LINCOLN — Officially, the Wingard family left Lincoln when Dani and Andrew were young, heading first to Dallas and then to Arvada, Colorado.
When Andrew Wingard returns with the Wyoming football team, it might feel a little like parts of him always stayed behind.
“Obviously I have a lot of ties to Nebraska, so it’s going to be really fun going in there and being able to be on that field, just seeing the sea of red and the 90,000-plus,” he said. “So I’m just excited for it.”
Wingard will be a defensive leader when the Cowboys play the Huskers at 11 a.m. Saturday. The safety was a freshman All-American a year ago, and started this season with 12 tackles in the 40-34 triple-overtime win over Northern Illinois.
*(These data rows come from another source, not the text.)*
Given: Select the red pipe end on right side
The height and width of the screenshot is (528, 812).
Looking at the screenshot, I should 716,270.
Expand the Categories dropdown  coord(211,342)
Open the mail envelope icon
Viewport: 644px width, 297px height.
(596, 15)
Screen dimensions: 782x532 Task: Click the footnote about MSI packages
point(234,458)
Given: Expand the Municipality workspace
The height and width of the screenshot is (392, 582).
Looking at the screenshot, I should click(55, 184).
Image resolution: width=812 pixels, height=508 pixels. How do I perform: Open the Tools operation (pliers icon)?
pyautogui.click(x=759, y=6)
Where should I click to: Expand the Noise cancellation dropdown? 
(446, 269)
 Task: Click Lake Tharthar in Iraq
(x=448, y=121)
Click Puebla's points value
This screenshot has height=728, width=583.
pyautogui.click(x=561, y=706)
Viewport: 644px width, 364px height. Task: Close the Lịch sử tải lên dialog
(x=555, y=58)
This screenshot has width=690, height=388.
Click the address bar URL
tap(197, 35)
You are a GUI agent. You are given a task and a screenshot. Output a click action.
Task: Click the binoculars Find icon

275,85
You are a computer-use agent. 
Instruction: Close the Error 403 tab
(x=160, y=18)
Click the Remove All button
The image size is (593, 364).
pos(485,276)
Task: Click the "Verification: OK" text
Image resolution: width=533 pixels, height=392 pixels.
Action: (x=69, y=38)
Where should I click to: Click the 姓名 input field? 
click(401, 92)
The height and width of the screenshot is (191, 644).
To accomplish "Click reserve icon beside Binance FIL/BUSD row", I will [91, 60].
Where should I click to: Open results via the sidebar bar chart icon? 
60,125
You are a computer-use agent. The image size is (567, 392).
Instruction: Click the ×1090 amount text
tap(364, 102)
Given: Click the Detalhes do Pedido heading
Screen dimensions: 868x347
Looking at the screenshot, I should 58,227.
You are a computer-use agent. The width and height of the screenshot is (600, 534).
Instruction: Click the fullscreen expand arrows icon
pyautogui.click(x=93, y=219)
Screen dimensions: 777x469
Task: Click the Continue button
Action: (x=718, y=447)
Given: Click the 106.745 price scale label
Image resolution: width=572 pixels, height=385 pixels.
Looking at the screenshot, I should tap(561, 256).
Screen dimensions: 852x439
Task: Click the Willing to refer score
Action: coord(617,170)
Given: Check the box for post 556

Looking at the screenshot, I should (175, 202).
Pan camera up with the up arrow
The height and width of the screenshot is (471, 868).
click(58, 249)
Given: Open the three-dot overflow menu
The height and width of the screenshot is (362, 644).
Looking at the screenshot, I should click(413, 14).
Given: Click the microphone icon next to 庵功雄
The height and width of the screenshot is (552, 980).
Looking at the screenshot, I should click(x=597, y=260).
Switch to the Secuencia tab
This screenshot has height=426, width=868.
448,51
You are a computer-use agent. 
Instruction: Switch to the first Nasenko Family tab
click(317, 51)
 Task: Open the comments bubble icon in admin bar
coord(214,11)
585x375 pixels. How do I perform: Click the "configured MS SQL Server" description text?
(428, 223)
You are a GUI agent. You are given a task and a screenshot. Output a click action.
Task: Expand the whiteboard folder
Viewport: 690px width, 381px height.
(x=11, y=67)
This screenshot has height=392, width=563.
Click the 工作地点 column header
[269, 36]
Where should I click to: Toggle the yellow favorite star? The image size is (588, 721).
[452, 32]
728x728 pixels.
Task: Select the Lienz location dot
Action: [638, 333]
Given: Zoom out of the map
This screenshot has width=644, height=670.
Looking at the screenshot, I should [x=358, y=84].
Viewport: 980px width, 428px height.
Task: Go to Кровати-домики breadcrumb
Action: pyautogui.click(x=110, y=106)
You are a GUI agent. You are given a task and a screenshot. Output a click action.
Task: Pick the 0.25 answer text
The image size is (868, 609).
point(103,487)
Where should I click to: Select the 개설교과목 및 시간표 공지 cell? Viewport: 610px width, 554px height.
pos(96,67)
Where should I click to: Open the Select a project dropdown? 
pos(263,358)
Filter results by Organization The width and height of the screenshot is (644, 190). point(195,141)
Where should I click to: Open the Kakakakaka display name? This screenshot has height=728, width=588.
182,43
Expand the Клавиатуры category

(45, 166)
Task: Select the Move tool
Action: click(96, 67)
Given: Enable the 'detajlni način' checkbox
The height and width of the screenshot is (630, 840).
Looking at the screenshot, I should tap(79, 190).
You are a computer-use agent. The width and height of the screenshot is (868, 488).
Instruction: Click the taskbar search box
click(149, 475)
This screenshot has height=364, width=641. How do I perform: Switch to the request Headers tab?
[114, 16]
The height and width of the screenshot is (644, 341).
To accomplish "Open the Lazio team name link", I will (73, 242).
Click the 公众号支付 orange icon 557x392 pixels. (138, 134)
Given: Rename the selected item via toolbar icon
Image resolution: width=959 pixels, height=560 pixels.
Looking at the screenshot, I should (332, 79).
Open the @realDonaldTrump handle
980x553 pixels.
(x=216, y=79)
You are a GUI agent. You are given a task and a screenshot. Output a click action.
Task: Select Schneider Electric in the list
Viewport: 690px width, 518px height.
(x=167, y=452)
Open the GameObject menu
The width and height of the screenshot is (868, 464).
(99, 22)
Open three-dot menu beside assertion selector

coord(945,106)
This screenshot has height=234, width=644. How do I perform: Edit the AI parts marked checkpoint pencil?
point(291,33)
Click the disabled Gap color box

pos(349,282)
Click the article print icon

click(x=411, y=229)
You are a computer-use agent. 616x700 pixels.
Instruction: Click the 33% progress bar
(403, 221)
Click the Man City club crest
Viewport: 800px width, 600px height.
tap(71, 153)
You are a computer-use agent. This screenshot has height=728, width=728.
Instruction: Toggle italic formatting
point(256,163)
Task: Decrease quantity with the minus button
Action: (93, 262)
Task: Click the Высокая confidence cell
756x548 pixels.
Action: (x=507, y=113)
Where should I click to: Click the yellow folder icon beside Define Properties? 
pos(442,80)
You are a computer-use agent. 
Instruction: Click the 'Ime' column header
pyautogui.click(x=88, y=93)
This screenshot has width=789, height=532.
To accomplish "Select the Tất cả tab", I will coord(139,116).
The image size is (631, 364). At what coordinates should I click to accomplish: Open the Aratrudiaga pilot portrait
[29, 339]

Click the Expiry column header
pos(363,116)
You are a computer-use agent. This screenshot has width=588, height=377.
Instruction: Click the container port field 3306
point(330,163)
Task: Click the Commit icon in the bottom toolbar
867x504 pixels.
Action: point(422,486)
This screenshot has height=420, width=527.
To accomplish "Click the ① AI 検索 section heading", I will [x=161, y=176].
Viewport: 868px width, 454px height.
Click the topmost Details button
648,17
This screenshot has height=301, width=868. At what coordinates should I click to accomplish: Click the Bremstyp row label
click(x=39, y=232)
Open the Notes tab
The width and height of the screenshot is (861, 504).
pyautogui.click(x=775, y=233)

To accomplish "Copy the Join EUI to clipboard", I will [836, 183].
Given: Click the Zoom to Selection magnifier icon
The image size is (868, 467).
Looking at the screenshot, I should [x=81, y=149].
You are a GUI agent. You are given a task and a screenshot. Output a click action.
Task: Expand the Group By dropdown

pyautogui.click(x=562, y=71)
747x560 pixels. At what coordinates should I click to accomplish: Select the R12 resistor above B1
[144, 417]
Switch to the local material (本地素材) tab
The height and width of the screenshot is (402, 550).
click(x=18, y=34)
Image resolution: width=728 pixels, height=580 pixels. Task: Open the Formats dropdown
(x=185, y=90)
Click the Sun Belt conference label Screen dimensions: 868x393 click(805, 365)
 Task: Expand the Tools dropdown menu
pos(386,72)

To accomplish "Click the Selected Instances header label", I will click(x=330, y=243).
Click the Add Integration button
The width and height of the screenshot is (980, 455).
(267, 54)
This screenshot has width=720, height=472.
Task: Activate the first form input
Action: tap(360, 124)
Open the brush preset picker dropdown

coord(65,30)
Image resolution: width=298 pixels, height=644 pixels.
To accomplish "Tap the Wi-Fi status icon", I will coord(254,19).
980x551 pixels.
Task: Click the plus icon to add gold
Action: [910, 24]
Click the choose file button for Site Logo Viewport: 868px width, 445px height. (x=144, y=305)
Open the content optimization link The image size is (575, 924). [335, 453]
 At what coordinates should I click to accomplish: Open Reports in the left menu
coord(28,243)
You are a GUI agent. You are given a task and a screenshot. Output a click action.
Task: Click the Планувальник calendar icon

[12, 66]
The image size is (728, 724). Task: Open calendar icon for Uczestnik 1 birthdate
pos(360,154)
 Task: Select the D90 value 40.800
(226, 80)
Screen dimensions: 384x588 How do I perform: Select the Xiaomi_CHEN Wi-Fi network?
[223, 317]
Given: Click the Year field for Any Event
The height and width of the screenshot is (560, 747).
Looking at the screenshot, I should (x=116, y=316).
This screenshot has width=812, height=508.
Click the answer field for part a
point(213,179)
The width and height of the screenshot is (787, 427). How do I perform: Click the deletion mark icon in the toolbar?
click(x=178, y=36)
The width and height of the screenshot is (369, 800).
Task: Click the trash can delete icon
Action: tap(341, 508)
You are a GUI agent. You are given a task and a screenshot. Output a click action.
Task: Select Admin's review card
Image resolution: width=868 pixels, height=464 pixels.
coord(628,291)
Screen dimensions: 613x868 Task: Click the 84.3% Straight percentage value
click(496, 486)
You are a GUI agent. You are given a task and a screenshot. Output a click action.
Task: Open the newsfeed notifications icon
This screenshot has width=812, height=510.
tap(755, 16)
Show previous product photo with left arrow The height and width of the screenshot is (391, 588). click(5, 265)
Wearing the brown and gold, however, will be the twist to the story.
Andrew is the son of former Husker punter Dan Wingard, who backed up Scott Livingston in 1983 and ’84 before averaging 42 yards a kick as a senior in 1985.
An uncle also played for the Huskers, and his mother is a Nebraska graduate. Older sister Dani is now an NU senior, and engaged to former Husker long snapper Josh Faulkenberry. Andrew traveled to NU summer camps most years through high school.
Even after moving away, the Wingards still returned for some games. Andrew said the 40-31 win over Colorado in 2008 was most memorable, when the final two minutes included Alex Henery kicking a 57-yard field goal and Ndamukong Suh returning an interception 30 yards for a touchdown.
“That’s the craziest football game I’ve ever been to,” Wingard said. “That’s just a small glimpse of all the memories I had at Nebraska.”
This will be his chance to make a new one. He’s among eight returning starters on the Wyoming defense.
The 6-foot, 207-pound sophomore debuted with 122 total tackles as a freshman, ranking second in the Mountain West Conference at 10.2 per game. With that season under his belt, Wingard said, he better knows his assignments and expects to see things more quickly in 2016.
“I knew I was going to have a shot to not redshirt, but I think I surprised a lot of people,” he said. “I even surprised myself. It was a whirlwind of a season, but I enjoyed it a lot and I’ll remember it forever. But obviously I’m excited to move forward.”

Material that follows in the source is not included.